**Okunacak metin:**
Demek ki sarılacağı, dayanacağı tebliğ edeceği kitap yalnız ve yalnız Kur’an. Şimdide elçisini bakın Rabbim, görevi konusunda nasıl açıkça tehdit ediyor ve ne söylüyor?
( Bazı lafları Allah sözdür diye ortaya sürseydi, onun canını alırdık.)
Sanırım her şey çok açık. Bu kadar açık bir tembih alan elçi, Rabbin emretmediği, vermediği bir konuda hükümler verir mi? Zaten verilen hükümlerde Kur’an da apaçık var.
Kur’an a baktığımızda bazı ayetlerde, Allahın elçisini bazı konularda uyardığının örneklerini görürüz. Peki, niçin bu örnekleri verir ve bu olayları anlatır Rabbim bizlere Kur’an da? İsteseydi Kur’an a geçirmeden, bizlere bildirmeden bizzat kendisine yapabilirdi bu ikazları. Elbette hiçbirisi boşuna değildir, bizlere çok önemli mesajları vardır bu ayetlerin. Tüm bu ayetlerle Rabbim şunu anlatıyor bizlere.
Ben elçimi yalnız bırakmadım, benim kontrolümdedir. O benim yönetimimde asla yanlış yapmaz, onun için onun sözlerine kesinlikle uyunuz, onun söyledikleri benim sizlere gönderdiğim Kur’an dır diyor. Çünkü o sizleri yalnız ve yalnız benim gönderdiğim Kur’an ile uyaracaktır, diye bizlere kesin garanti veriyor.
Hatırlayınız Allah bir ayetinde, sizleri Kur’an dan hesaba çekeceğim demiyor muydu? Bu sözü veren Rabbim, Kur’an da olmayan bir hükümden, sorumlu tutar mı bizleri? Bakın bahsettiğimiz ayetlerden, birkaç örnek verelim.
İsra 73: Onlar neredeyse, sana vah yettiğimizden başkasını bize karşı düzüp uydurman için seni fitneye düşüreceklerdi; o zaman seni dost edineceklerdi.
74. Eğer biz seni sağlamlaştırmasaydık, andolsun, onlara az bir şey (de olsa) eğilim gösterecektin.
Buradan da anlıyoruz ki Rabbim işi garantiye almış, elçisinin yalnız Kur’an ile hükmetmesi için kontrol altında tutuyor. Rabbin kontrolündeki elçisi içinde, kullarına bakın ne diyor?
Ahzap 21: Yemin olsun, Allah resulünde sizin için, Allah'ı ve âhiret gününü arzu edenlerle Allah'ı çok ananlara güzel bir örnek vardır.
Peki, Yaratan örnek olarak sunduğu elçisinin, nesini örnek almamızı istiyor olabilir? Elbette yaşamı, davranışları, Kur’anı hayatına geçirmesindeki örneklik, adalet anlayışı hepsi peygamberimizde toplanmış ki, sizler için en güzel örnek benim resulümdür diyor.

**Sağlanan veriler:**
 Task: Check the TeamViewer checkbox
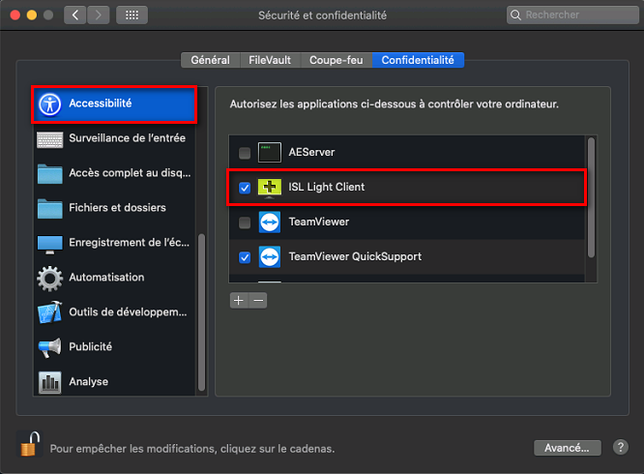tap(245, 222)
---
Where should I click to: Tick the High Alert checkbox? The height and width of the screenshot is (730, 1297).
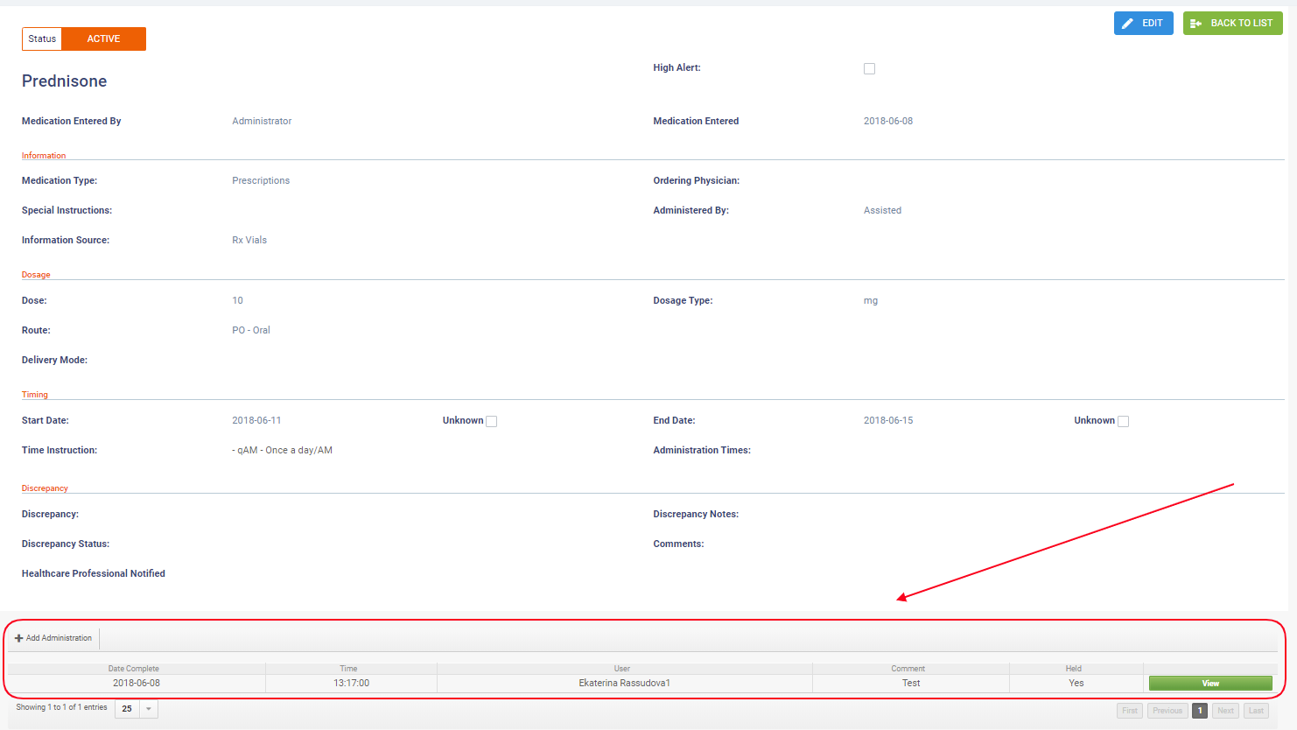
...
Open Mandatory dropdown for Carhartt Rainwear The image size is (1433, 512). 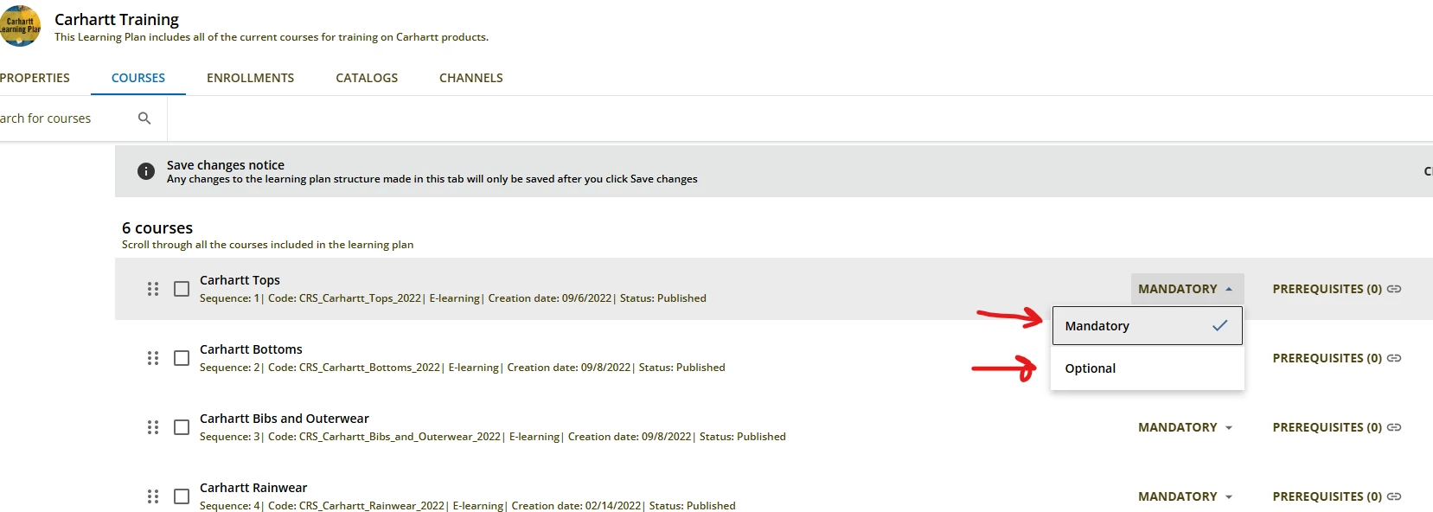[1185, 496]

**İstenen görevler:**
1) Kur’an ve peygamber üzerine olan metinde "( Bazı lafları" sözleriyle başlayıp "da apaçık var." sözleriyle biten bölümü harfi harfine yazın.
2) Kur’an ve peygamber üzerine olan metnin devamını, son cümlesinden sonrasından başlayarak yazın.

**Görev sonuçları:**
1)
( Bazı lafları Allah sözdür diye ortaya sürseydi, onun canını alırdık.)
Sanırım her şey çok açık. Bu kadar açık bir tembih alan elçi, Rabbin emretmediği, vermediği bir konuda hükümler verir mi? Zaten verilen hükümlerde Kur’an da apaçık var.

2)
Buraya kadar Rabbin açıkça verdiği görev, yetki ve elçisine yaptığı göreviyle ilgili tembihleri, ikazları gördük. Dikkat ederseniz bu görevleri arasında Rabbin hüküm verdiği gibi, anayasa konumunda hüküm getirme yetkisi yok. Rabbin verdiği anayasa hükümlerinden yola çıkarak, hüküm verme, yani karar verme yetkisi var. Zaten bakın hüküm verme konusunda çok net hükmünü veriyor ve neler söylüyor bizlere?
Kehf 26:…. O hiçbir kimseyi hükmünde ortak kabul etmez.
Enam 57: De ki: Şüphesiz ben Rabbimden gelen apaçık bir delile dayanıyorum. Siz ise onu yalanladınız. Çabucak gelmesini istediğiniz (azap) benim yanımda değildir. Hüküm ancak Allah'ındır. O hakkı anlatır ve O, doğru hüküm verenlerin en hayırlısıdır.
Tur 48: Artık, Rabbinin hükmüne sabret; çünkü gerçekten sen, gözlerimizin önündesin. Ve her kalkışında Rabbini hamd ile tesbih et.
Yunus 109: Sana vahyolunana uy ve Allah hükmünü verinceye kadar sabret. O, hüküm verenlerin en iyisidir
Bu ayetlerden de açıkça anlaşılıyor ki, hüküm verme konusu yalnız Rabbim e aitmiş. Hiç kimseyi hükmüne ortak etmeyeceğini, hükmü verecek yalnız kendisinin olduğu ve herhangi bir konuda Allah hüküm verinceye kadar sabırla bekle, yalnız sana vah yettiğimize uy diyor Allah.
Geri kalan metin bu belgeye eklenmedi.